▶ Task instructions: When you reach the records, transcribe all of them exactly.

START Listed records

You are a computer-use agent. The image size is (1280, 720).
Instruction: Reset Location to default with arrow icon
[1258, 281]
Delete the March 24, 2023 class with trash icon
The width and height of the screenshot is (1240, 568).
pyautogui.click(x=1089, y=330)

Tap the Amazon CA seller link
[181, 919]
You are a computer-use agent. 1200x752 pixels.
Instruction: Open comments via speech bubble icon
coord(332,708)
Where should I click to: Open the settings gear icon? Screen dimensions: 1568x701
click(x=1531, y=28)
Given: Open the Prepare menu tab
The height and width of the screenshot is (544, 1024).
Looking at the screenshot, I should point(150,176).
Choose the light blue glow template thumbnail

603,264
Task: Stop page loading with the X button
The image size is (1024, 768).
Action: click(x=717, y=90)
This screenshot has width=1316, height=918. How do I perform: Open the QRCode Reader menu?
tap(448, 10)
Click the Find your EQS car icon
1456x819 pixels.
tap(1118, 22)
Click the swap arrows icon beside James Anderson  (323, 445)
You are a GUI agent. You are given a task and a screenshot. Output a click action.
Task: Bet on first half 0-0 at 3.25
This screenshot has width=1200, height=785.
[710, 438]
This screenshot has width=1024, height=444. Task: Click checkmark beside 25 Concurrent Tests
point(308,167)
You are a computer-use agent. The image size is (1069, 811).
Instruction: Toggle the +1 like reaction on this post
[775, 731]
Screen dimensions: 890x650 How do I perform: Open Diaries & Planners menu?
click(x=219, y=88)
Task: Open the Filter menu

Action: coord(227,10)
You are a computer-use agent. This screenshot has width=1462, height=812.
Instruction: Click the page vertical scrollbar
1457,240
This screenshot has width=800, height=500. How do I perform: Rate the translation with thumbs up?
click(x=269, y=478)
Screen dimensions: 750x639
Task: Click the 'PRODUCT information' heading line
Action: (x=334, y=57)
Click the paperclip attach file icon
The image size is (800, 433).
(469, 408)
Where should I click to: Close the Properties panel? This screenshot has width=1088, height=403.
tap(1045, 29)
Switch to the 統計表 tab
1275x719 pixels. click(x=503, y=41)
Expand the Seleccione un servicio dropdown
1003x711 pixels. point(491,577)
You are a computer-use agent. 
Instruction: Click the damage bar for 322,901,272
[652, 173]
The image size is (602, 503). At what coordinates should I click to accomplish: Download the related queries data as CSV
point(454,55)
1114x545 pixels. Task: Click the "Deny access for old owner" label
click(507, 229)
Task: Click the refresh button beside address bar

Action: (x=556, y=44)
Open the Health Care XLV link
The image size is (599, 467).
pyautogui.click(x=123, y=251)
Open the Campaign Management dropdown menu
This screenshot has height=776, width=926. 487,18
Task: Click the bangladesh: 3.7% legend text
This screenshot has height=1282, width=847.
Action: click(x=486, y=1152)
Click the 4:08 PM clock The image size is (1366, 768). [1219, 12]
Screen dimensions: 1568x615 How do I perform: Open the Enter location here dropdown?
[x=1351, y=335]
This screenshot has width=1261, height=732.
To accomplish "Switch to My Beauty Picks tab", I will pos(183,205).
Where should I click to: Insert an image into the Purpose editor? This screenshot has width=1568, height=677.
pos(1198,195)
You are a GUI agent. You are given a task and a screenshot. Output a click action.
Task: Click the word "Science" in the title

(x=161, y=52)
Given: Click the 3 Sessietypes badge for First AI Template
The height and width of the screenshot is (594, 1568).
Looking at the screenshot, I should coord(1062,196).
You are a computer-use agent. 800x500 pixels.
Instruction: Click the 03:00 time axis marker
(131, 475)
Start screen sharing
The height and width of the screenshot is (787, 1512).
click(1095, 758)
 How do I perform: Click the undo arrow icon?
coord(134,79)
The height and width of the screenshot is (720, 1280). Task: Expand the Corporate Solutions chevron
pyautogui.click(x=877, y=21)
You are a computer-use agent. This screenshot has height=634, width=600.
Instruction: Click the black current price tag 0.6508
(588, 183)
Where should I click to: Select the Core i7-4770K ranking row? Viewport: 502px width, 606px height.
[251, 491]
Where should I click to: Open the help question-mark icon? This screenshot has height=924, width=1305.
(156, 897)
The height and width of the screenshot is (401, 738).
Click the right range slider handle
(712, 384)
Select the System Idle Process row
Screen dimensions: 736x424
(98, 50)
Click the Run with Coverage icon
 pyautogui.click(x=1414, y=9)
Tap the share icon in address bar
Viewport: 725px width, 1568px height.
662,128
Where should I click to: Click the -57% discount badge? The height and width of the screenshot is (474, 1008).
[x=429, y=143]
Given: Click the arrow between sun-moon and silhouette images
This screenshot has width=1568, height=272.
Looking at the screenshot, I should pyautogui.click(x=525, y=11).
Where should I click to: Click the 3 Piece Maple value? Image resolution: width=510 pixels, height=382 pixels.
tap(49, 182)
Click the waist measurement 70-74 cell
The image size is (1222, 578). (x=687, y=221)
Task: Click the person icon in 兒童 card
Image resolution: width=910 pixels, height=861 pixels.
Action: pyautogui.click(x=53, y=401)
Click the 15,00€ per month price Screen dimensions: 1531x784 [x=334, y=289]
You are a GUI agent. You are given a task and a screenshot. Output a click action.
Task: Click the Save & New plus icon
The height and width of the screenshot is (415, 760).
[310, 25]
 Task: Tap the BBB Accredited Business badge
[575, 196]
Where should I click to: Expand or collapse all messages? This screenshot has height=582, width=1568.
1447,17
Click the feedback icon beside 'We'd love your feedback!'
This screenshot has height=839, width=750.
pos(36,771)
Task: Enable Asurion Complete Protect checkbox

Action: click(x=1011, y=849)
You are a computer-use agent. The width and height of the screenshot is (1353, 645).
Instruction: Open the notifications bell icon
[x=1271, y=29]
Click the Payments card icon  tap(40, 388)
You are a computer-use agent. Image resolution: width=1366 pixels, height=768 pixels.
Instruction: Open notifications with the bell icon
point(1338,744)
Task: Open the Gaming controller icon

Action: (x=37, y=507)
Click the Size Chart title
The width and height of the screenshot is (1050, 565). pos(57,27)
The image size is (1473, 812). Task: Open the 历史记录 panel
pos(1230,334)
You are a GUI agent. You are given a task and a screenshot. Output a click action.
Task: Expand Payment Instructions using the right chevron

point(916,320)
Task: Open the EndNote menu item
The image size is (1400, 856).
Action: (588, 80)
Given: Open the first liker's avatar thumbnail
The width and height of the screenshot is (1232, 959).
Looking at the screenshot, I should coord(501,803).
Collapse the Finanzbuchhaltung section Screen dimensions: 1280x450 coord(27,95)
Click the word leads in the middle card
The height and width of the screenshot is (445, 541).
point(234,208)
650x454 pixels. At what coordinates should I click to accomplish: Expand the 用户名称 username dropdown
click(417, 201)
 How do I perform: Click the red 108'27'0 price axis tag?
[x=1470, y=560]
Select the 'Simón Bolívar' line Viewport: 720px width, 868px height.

END Listed records

▶ Solution to this task:
You are a computer-use agent. The image size is (1280, 720).
Instruction: Reset Location to default with arrow icon
[1258, 281]
Delete the March 24, 2023 class with trash icon
The width and height of the screenshot is (1240, 568).
pyautogui.click(x=1089, y=330)

Tap the Amazon CA seller link
[181, 919]
You are a computer-use agent. 1200x752 pixels.
Instruction: Open comments via speech bubble icon
coord(332,708)
Where should I click to: Open the settings gear icon? Screen dimensions: 1568x701
click(x=1531, y=28)
Given: Open the Prepare menu tab
The height and width of the screenshot is (544, 1024).
Looking at the screenshot, I should point(150,176).
Choose the light blue glow template thumbnail

603,264
Task: Stop page loading with the X button
The image size is (1024, 768).
Action: click(x=717, y=90)
This screenshot has width=1316, height=918. How do I perform: Open the QRCode Reader menu?
tap(448, 10)
Click the Find your EQS car icon
1456x819 pixels.
tap(1118, 22)
Click the swap arrows icon beside James Anderson  (323, 445)
You are a GUI agent. You are given a task and a screenshot. Output a click action.
Task: Bet on first half 0-0 at 3.25
This screenshot has width=1200, height=785.
[710, 438]
This screenshot has width=1024, height=444. Task: Click checkmark beside 25 Concurrent Tests
point(308,167)
You are a computer-use agent. The image size is (1069, 811).
Instruction: Toggle the +1 like reaction on this post
[775, 731]
Screen dimensions: 890x650 How do I perform: Open Diaries & Planners menu?
click(x=219, y=88)
Task: Open the Filter menu

Action: coord(227,10)
You are a computer-use agent. This screenshot has width=1462, height=812.
Instruction: Click the page vertical scrollbar
1457,240
This screenshot has width=800, height=500. How do I perform: Rate the translation with thumbs up?
click(x=269, y=478)
Screen dimensions: 750x639
Task: Click the 'PRODUCT information' heading line
Action: (x=334, y=57)
Click the paperclip attach file icon
The image size is (800, 433).
(469, 408)
Where should I click to: Close the Properties panel? This screenshot has width=1088, height=403.
tap(1045, 29)
Switch to the 統計表 tab
1275x719 pixels. click(x=503, y=41)
Expand the Seleccione un servicio dropdown
1003x711 pixels. point(491,577)
You are a computer-use agent. 
Instruction: Click the damage bar for 322,901,272
[652, 173]
The image size is (602, 503). At what coordinates should I click to accomplish: Download the related queries data as CSV
point(454,55)
1114x545 pixels. Task: Click the "Deny access for old owner" label
click(507, 229)
Task: Click the refresh button beside address bar

Action: (x=556, y=44)
Open the Health Care XLV link
The image size is (599, 467).
pyautogui.click(x=123, y=251)
Open the Campaign Management dropdown menu
This screenshot has height=776, width=926. 487,18
Task: Click the bangladesh: 3.7% legend text
This screenshot has height=1282, width=847.
Action: click(x=486, y=1152)
Click the 4:08 PM clock The image size is (1366, 768). [1219, 12]
Screen dimensions: 1568x615 How do I perform: Open the Enter location here dropdown?
[x=1351, y=335]
This screenshot has width=1261, height=732.
To accomplish "Switch to My Beauty Picks tab", I will pos(183,205).
Where should I click to: Insert an image into the Purpose editor? This screenshot has width=1568, height=677.
pos(1198,195)
You are a GUI agent. You are given a task and a screenshot. Output a click action.
Task: Click the word "Science" in the title

(x=161, y=52)
Given: Click the 3 Sessietypes badge for First AI Template
The height and width of the screenshot is (594, 1568).
Looking at the screenshot, I should coord(1062,196).
You are a computer-use agent. 800x500 pixels.
Instruction: Click the 03:00 time axis marker
(131, 475)
Start screen sharing
The height and width of the screenshot is (787, 1512).
click(1095, 758)
 How do I perform: Click the undo arrow icon?
coord(134,79)
The height and width of the screenshot is (720, 1280). Task: Expand the Corporate Solutions chevron
pyautogui.click(x=877, y=21)
You are a computer-use agent. This screenshot has height=634, width=600.
Instruction: Click the black current price tag 0.6508
(588, 183)
Where should I click to: Select the Core i7-4770K ranking row? Viewport: 502px width, 606px height.
[251, 491]
Where should I click to: Open the help question-mark icon? This screenshot has height=924, width=1305.
(156, 897)
The height and width of the screenshot is (401, 738).
Click the right range slider handle
(712, 384)
Select the System Idle Process row
Screen dimensions: 736x424
(98, 50)
Click the Run with Coverage icon
 pyautogui.click(x=1414, y=9)
Tap the share icon in address bar
Viewport: 725px width, 1568px height.
662,128
Where should I click to: Click the -57% discount badge? The height and width of the screenshot is (474, 1008).
[x=429, y=143]
Given: Click the arrow between sun-moon and silhouette images
This screenshot has width=1568, height=272.
Looking at the screenshot, I should pyautogui.click(x=525, y=11).
Where should I click to: Click the 3 Piece Maple value? Image resolution: width=510 pixels, height=382 pixels.
tap(49, 182)
Click the waist measurement 70-74 cell
The image size is (1222, 578). (x=687, y=221)
Task: Click the person icon in 兒童 card
Image resolution: width=910 pixels, height=861 pixels.
Action: pyautogui.click(x=53, y=401)
Click the 15,00€ per month price Screen dimensions: 1531x784 [x=334, y=289]
You are a GUI agent. You are given a task and a screenshot. Output a click action.
Task: Click the Save & New plus icon
The height and width of the screenshot is (415, 760).
[310, 25]
 Task: Tap the BBB Accredited Business badge
[575, 196]
Where should I click to: Expand or collapse all messages? This screenshot has height=582, width=1568.
1447,17
Click the feedback icon beside 'We'd love your feedback!'
This screenshot has height=839, width=750.
pos(36,771)
Task: Enable Asurion Complete Protect checkbox

Action: click(x=1011, y=849)
You are a computer-use agent. The width and height of the screenshot is (1353, 645).
Instruction: Open the notifications bell icon
[x=1271, y=29]
Click the Payments card icon  tap(40, 388)
You are a computer-use agent. Image resolution: width=1366 pixels, height=768 pixels.
Instruction: Open notifications with the bell icon
point(1338,744)
Task: Open the Gaming controller icon

Action: (x=37, y=507)
Click the Size Chart title
The width and height of the screenshot is (1050, 565). pos(57,27)
The image size is (1473, 812). Task: Open the 历史记录 panel
pos(1230,334)
You are a GUI agent. You are given a task and a screenshot. Output a click action.
Task: Expand Payment Instructions using the right chevron

point(916,320)
Task: Open the EndNote menu item
The image size is (1400, 856).
Action: (588, 80)
Given: Open the first liker's avatar thumbnail
The width and height of the screenshot is (1232, 959).
Looking at the screenshot, I should coord(501,803).
Collapse the Finanzbuchhaltung section Screen dimensions: 1280x450 coord(27,95)
Click the word leads in the middle card
The height and width of the screenshot is (445, 541).
point(234,208)
650x454 pixels. At what coordinates should I click to accomplish: Expand the 用户名称 username dropdown
click(417, 201)
 How do I perform: Click the red 108'27'0 price axis tag?
[x=1470, y=560]
Select the 'Simón Bolívar' line Viewport: 720px width, 868px height.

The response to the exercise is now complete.